◆ WHAT TO WORK ON ◆
Restate exactly the lines below, from the one containing "At what coordinates" through the final line, and leave out the pictures.

* * * * * * * * *

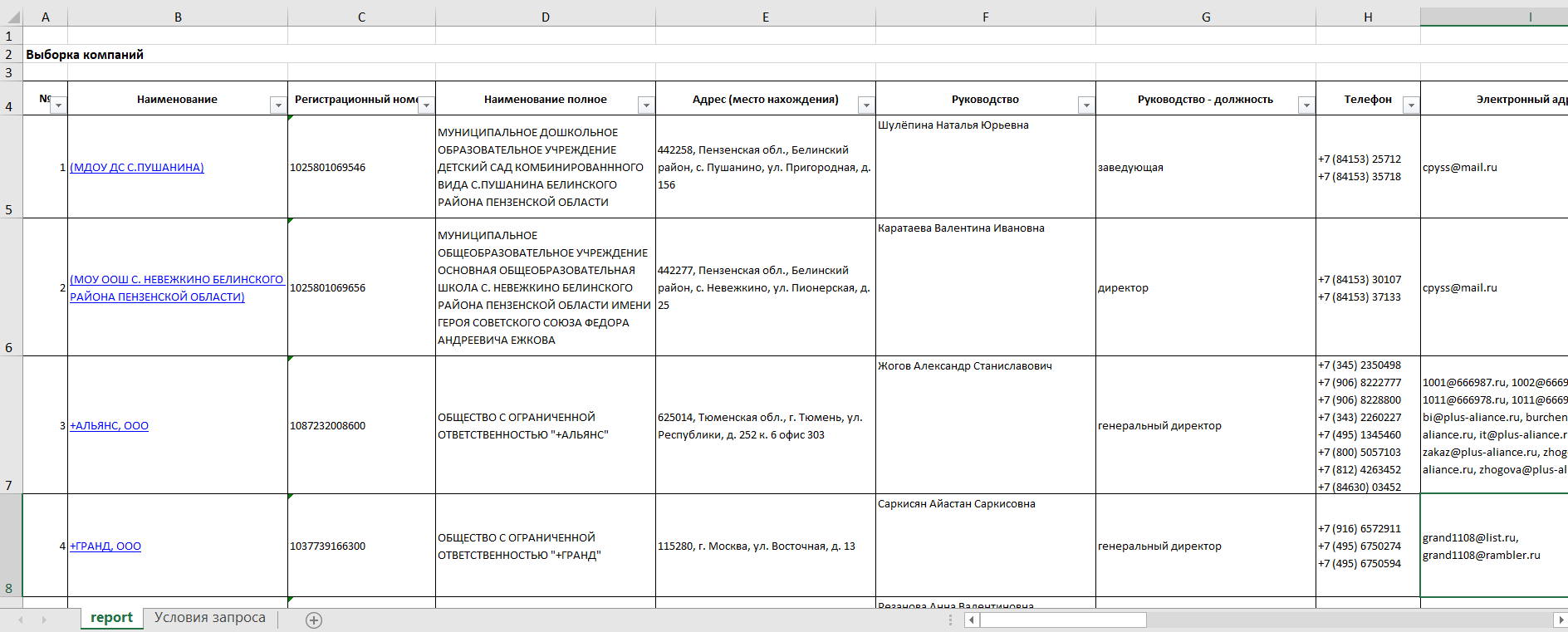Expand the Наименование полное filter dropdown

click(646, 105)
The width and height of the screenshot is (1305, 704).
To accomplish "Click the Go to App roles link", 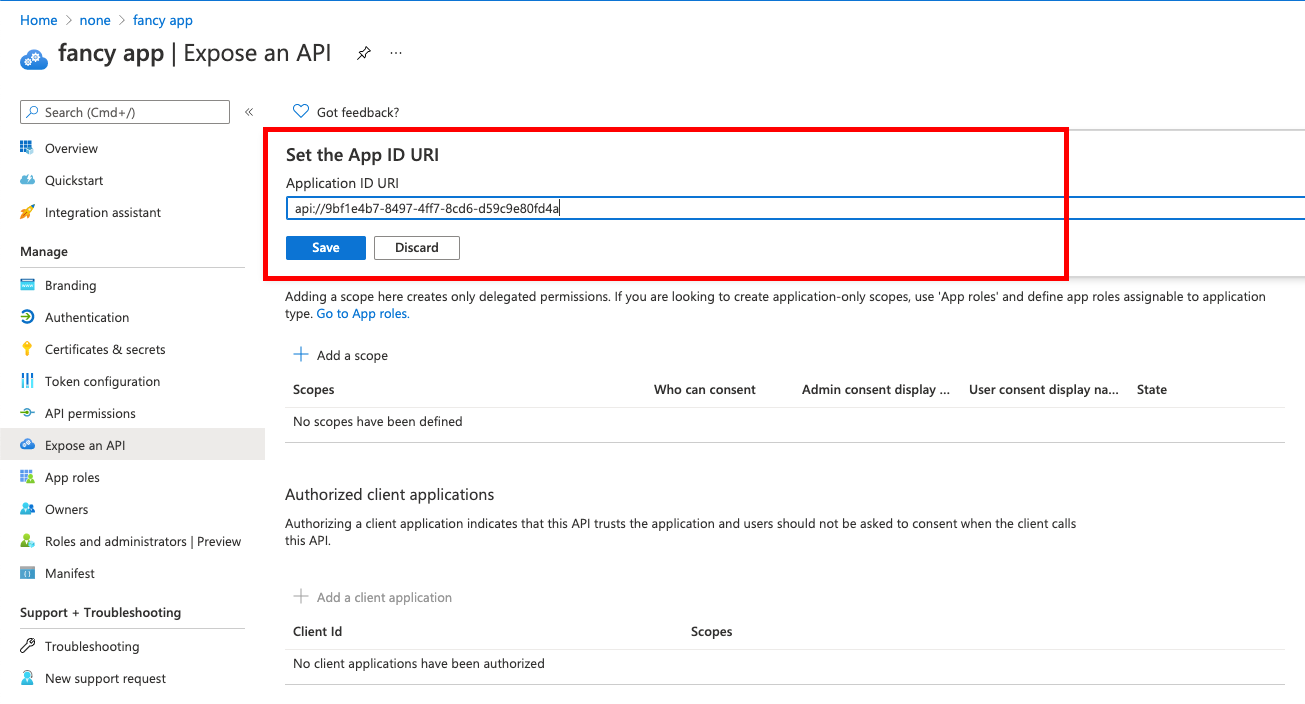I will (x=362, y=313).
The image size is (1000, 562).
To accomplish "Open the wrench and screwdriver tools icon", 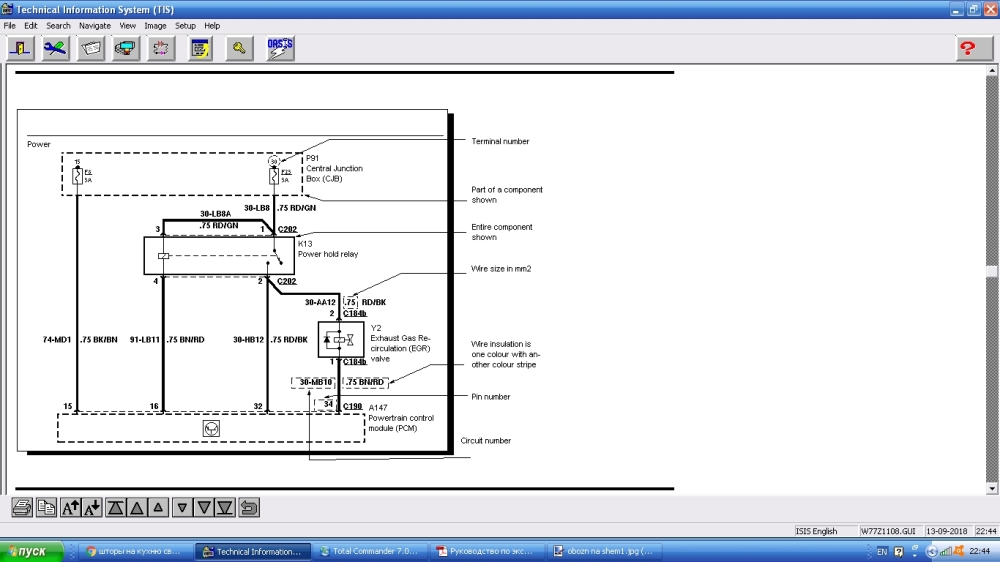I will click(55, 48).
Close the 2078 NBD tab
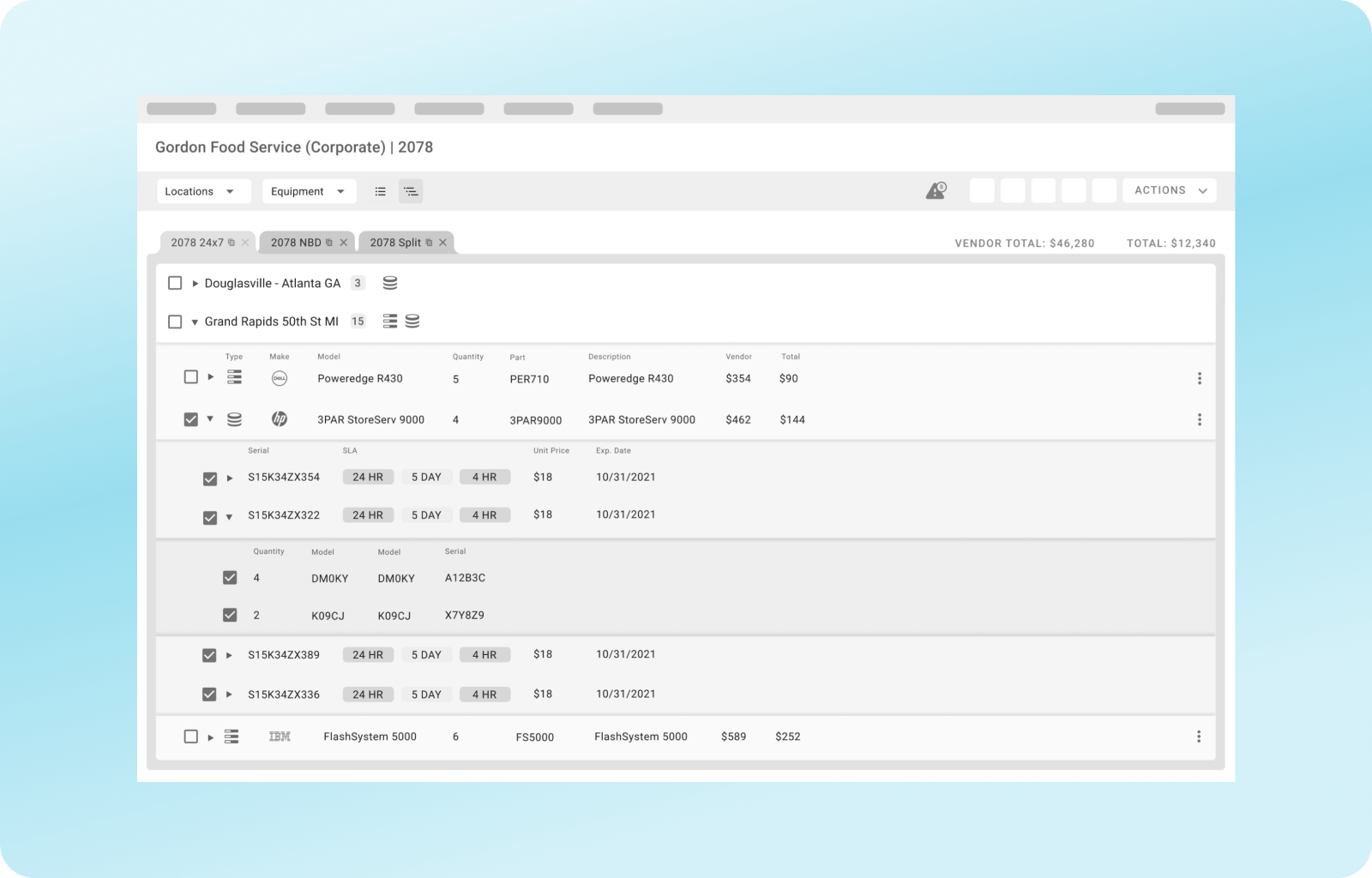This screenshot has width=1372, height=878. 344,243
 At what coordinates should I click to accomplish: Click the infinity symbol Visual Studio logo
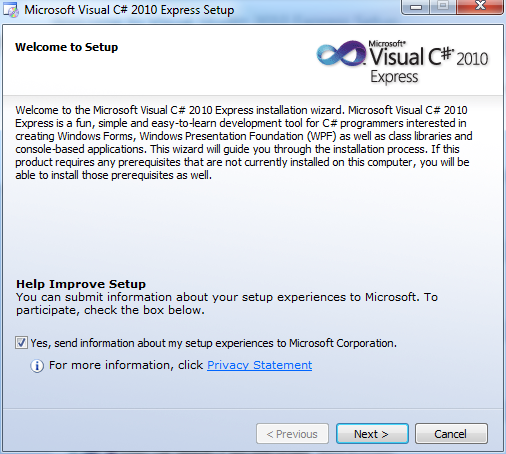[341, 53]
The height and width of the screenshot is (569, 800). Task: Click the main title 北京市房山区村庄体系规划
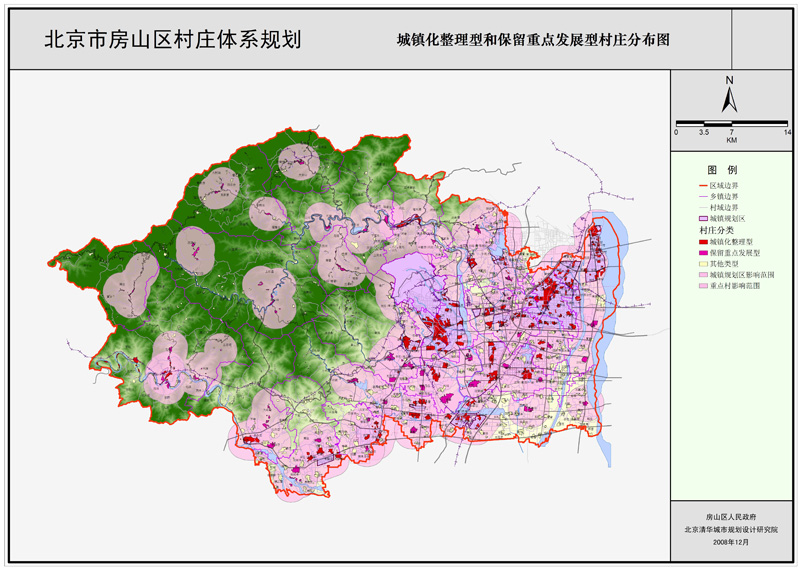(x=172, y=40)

* * * * * * * * *

◆ RESPONSE AREA ◆
 At what coordinates should I click to accomplish: Click the infinity symbol Visual Studio logo
[341, 53]
The height and width of the screenshot is (569, 800). Task: Click the main title 北京市房山区村庄体系规划
(x=172, y=40)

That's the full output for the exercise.